[LLVMdev] branch on vector compare?

Wed Sep 5 09:07:48 PDT 2012

Am 05.09.2012 00:24, schrieb Stephen:
> Roland Scheidegger <sroland <at> vmware.com> writes:
>> This looks quite similar to something I filed a bug on (12312). Michael
>> Liao submitted fixes for this, so I think
>> if you change it to
>>   %16 = fcmp ogt <4 x float> %15, %cr
>>   %17 = sext <4 x i1> %16 to <4 x i32>
>>   %18 = bitcast <4 x i32> %17 to i128
>>   %19 = icmp ne i128 %18, 0
>>   br i1 %19, label %true1, label %false2
>>
>> should do the trick (one cmpps + one ptest + one br instruction).
>> This, however, requires sse41 which I don't know if you have - you say
>> the extractelements go through memory which I've never seen then again
>> our code didn't try to extract the i1 directly (even without fixes for
>> ptest the above sequence will result in only 2 extraction steps instead
>> of 4 if you're on x64 and the cpu supports sse41 but I guess without
>> sse41 and hence no pextrd/q it probably also will go through memory).
>> Though on altivec this sequence might not produce anything good, the
>> free sext requires llvm 2.7 on x86 to work at all (certainly shouldn't
>> be a problem nowadays but on other backends it might be different) and
>> for the ptest sequence very recent svn is required.
>> I don't think the current code can generate movmskps + test (probably
>> the next best thing without sse41) instead of ptest though if you only
>> got sse.
> 
> 
> Thanks Roland, sign extending gets me part of the way at least.
> I'm on version 3.1 and as you say in bug report, there are a
> few extraneous instructions. For the record, casting to a <4 x i8>
> seems to do a better job for x86 (shuffle, movd, test, jump). Using
> <4 x i32> seems to issue a pextrd for each element. For x64, it seems
> to be the same for either. I suppose it's all academic seeing as the
> ptest patch looks good.

▸ Short exercise 1: Please list the opcodes of the five LLVM IR instructions that appear in the code snippet of the LLVMdev post, in the order they occur.
▸ Short exercise 2: Reproduce the LLVMdev post from "Am 05.09.2012 00:24, schrieb" to "one br instruction).".

▸ Dataset content:
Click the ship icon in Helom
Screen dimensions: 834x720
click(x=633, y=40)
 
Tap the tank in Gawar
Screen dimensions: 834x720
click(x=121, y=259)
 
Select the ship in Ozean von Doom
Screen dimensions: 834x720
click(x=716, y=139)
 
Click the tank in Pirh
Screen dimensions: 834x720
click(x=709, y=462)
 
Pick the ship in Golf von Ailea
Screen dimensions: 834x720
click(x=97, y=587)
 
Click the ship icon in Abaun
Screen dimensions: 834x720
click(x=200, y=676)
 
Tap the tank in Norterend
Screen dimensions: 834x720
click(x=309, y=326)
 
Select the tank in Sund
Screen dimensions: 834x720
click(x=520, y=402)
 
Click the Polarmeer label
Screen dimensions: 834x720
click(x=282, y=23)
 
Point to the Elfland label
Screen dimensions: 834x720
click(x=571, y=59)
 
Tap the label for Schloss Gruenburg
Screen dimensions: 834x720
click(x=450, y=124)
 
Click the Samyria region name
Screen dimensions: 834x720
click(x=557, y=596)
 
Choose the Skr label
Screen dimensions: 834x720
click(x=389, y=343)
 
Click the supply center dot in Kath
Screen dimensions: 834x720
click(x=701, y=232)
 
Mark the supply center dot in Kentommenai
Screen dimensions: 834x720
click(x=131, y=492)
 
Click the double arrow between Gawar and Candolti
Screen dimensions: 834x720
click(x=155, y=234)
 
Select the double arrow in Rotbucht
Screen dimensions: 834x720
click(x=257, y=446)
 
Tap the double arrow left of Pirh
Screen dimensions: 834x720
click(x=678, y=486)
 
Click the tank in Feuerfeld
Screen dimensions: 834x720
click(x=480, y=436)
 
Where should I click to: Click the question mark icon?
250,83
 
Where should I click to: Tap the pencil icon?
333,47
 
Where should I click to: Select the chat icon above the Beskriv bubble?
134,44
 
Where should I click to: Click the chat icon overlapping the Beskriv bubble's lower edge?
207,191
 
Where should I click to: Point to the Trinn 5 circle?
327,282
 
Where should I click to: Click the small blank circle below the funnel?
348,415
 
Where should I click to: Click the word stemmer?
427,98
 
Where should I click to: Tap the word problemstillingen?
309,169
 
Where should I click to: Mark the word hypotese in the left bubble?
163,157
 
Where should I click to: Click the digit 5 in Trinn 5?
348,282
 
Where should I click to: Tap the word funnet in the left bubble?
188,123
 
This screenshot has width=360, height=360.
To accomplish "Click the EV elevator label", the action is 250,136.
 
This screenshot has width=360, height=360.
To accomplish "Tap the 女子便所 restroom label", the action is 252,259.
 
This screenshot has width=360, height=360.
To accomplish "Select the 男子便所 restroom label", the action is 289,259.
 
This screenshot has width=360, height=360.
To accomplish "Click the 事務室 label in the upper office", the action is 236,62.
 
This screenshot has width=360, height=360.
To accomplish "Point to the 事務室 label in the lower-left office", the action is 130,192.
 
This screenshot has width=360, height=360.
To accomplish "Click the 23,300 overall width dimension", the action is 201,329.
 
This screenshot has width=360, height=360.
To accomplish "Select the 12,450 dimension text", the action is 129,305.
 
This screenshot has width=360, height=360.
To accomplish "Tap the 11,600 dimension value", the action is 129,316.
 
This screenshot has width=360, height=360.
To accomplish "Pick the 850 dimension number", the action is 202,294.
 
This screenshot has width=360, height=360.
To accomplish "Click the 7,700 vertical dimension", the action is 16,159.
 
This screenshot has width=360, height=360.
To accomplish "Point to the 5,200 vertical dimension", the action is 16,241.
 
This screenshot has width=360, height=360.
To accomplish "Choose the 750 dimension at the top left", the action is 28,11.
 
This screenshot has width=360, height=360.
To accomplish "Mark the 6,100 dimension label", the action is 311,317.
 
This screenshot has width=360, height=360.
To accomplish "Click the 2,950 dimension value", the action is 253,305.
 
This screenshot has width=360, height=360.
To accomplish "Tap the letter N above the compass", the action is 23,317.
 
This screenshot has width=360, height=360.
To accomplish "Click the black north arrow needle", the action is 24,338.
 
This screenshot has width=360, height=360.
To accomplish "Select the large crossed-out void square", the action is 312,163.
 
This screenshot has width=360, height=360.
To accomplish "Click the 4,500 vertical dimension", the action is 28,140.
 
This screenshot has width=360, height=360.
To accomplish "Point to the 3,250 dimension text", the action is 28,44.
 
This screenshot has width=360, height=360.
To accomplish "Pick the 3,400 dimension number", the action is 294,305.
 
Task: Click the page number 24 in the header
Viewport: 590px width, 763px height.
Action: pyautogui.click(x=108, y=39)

▸ Reply 1: fcmp, sext, bitcast, icmp, br

▸ Reply 2:
Am 05.09.2012 00:24, schrieb Stephen:
> Roland Scheidegger <sroland <at> vmware.com> writes:
>> This looks quite similar to something I filed a bug on (12312). Michael
>> Liao submitted fixes for this, so I think
>> if you change it to
>>   %16 = fcmp ogt <4 x float> %15, %cr
>>   %17 = sext <4 x i1> %16 to <4 x i32>
>>   %18 = bitcast <4 x i32> %17 to i128
>>   %19 = icmp ne i128 %18, 0
>>   br i1 %19, label %true1, label %false2
>>
>> should do the trick (one cmpps + one ptest + one br instruction).